Biologic properties of a purified antigen-specific suppressive glycopeptide

M. Fresno, L. Mc-Vay Boudreau, G. Nabel, H. Cantor

Research output: Contribution to journalArticlepeer-review

4 Scopus citations


Activation of antibody-forming (B) lymphocytes to most antigens requires induction by thymus-derived (T) lymphocytes. In addition, analysis of T cells has shown that this class of lymphocyte is capable of exerting specific suppressive effects. These two functions are mediated by different sets of T lymphocytes that each express a different and characteristic pattern of cell-surface glycoproteins. In addition, unlike T-helper cells, suppressor T cells can bind to antigen-coated columns.

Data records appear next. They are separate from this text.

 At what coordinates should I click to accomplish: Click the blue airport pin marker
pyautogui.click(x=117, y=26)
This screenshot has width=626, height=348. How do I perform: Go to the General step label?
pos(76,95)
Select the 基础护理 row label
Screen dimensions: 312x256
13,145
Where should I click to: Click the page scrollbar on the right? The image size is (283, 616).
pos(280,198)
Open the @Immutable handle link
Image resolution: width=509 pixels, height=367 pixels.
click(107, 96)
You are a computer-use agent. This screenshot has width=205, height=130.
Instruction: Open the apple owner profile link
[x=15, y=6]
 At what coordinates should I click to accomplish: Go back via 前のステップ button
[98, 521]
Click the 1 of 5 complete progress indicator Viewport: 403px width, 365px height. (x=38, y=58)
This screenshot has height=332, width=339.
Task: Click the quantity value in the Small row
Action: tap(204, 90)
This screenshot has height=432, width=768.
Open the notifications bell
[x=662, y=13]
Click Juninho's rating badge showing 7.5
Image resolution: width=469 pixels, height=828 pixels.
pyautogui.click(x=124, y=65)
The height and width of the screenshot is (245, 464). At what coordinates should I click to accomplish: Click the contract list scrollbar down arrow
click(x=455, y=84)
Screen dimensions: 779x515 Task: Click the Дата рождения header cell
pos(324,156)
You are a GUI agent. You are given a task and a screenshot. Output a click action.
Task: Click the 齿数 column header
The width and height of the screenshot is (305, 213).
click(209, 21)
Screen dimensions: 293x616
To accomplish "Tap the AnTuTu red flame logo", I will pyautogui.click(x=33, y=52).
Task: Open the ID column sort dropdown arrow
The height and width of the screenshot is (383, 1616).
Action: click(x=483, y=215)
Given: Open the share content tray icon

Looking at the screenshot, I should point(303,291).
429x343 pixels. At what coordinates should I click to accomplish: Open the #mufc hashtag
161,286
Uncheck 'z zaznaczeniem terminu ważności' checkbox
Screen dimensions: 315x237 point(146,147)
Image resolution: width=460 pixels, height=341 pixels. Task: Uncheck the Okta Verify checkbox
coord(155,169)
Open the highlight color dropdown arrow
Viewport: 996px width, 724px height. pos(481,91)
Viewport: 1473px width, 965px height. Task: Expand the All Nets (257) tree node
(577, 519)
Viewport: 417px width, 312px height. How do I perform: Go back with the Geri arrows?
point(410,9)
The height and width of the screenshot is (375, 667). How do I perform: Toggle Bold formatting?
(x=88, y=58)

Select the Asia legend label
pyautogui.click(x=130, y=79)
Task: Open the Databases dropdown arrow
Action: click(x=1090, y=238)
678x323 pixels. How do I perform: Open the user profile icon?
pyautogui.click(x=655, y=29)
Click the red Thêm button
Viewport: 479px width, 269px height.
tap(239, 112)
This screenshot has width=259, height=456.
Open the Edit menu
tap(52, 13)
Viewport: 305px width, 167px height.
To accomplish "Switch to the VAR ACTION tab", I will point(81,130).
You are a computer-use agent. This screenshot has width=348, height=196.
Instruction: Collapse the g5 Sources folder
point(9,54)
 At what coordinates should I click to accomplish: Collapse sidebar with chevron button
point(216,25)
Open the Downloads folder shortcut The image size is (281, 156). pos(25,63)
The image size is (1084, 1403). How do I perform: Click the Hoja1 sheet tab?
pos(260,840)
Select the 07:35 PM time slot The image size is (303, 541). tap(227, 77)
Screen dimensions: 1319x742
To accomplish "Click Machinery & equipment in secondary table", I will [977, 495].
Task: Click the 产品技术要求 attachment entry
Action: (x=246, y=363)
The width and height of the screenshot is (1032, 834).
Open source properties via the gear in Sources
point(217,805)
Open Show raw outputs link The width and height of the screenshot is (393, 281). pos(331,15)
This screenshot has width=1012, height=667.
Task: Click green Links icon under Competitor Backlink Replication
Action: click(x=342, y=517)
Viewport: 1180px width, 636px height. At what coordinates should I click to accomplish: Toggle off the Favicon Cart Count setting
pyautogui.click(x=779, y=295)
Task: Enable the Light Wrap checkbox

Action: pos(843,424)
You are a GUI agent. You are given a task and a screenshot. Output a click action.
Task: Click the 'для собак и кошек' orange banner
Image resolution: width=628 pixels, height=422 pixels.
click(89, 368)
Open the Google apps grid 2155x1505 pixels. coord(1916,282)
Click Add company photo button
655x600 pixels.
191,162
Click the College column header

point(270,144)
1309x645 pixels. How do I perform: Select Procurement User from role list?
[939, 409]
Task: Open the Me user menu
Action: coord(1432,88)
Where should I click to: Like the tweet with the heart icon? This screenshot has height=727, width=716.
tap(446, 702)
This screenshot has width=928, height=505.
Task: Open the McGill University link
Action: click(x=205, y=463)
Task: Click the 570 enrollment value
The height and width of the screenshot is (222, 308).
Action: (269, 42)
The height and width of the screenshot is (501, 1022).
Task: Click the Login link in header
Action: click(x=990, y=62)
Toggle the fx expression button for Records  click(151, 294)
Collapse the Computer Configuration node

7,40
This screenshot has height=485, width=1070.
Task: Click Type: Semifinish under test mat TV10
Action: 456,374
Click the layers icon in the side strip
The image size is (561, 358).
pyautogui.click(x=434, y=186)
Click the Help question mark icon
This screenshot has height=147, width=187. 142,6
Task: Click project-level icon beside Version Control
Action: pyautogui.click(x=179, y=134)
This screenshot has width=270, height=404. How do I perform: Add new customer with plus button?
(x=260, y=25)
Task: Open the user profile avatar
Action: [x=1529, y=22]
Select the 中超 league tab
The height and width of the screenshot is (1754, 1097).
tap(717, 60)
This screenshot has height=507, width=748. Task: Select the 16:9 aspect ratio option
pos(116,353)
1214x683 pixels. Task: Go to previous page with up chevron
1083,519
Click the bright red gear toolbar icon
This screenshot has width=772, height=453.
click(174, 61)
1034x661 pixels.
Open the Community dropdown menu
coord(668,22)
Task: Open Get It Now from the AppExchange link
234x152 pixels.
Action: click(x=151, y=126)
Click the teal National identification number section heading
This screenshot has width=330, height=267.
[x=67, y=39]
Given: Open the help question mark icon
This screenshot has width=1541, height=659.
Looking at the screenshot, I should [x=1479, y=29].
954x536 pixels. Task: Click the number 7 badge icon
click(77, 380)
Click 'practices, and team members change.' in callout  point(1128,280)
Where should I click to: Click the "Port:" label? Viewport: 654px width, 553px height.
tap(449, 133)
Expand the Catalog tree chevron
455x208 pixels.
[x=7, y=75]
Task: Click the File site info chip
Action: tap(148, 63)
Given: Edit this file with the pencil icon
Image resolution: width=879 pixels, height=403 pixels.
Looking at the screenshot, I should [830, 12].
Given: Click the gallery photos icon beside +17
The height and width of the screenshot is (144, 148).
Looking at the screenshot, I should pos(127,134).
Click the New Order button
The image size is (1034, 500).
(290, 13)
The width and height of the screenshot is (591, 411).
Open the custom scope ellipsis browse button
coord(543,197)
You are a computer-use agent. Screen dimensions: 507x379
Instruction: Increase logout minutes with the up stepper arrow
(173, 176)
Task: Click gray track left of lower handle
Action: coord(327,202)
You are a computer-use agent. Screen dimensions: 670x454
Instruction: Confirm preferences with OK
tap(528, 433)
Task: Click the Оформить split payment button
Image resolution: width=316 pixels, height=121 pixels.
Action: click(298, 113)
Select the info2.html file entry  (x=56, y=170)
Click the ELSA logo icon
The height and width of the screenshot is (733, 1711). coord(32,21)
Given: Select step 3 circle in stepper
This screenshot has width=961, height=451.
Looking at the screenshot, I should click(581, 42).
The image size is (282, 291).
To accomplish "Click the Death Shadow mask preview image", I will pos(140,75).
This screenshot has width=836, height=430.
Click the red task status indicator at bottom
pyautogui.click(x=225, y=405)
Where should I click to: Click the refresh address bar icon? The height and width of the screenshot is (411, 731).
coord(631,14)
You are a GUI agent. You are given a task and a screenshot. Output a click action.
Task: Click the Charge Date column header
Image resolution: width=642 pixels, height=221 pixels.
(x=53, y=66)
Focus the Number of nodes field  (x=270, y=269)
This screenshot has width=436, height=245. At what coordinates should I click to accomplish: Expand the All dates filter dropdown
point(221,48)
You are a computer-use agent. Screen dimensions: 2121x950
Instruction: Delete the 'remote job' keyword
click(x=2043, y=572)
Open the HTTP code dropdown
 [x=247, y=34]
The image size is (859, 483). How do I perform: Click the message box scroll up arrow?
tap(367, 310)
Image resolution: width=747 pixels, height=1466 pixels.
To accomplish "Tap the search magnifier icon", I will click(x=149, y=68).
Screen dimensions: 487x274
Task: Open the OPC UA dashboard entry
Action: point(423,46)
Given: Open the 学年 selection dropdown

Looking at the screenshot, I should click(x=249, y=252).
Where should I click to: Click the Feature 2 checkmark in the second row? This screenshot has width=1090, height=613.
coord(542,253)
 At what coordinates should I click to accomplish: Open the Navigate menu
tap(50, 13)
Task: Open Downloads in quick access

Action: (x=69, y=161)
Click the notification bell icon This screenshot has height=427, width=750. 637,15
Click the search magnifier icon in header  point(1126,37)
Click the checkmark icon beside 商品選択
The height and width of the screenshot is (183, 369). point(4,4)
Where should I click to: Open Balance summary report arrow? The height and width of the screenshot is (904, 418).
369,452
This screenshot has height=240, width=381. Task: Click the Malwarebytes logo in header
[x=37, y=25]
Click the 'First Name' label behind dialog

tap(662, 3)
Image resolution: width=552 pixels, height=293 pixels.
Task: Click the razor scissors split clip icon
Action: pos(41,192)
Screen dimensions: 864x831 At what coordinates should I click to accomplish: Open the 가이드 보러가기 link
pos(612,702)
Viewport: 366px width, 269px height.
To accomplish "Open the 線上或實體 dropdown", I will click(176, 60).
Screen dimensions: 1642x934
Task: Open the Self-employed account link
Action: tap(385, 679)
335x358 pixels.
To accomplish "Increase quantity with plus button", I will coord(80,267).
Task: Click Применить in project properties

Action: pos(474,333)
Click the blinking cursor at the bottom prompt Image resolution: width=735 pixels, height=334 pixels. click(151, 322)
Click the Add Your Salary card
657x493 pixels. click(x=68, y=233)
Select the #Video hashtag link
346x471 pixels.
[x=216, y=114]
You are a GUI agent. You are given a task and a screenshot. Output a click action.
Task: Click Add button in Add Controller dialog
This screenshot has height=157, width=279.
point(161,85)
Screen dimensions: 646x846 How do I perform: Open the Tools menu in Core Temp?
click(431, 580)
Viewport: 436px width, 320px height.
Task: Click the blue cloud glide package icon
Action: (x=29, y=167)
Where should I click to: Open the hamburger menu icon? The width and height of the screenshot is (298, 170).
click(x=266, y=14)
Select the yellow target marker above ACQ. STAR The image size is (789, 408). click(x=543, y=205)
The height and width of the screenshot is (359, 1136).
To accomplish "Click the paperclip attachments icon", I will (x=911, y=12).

Recently supernates from cultures in vitro suppressor cells have been shown to mimic the action of T suppressor cells. However, so far, analysis of this material has not permitted a clear insight into the structural basis of antigen-specific suppression. We have developed a general method that allows the production of large numbers of continuous propagatable antigen specific inducer or suppressor clones. Analysis of these clones reveals that all Ly-1-,2+ clones tested carry suppressor but not helper activity and secrete a characteristic pattern of polypeptides that differ from other cloned T-cell sets. The ability to generate large numbers of cloned, antigen-specific suppressor T-cells has allowed us to analyze the structural basis of specific suppressive activity. We describe here the characteristics of an antigen specific suppressor molecule secreted by one of these clones.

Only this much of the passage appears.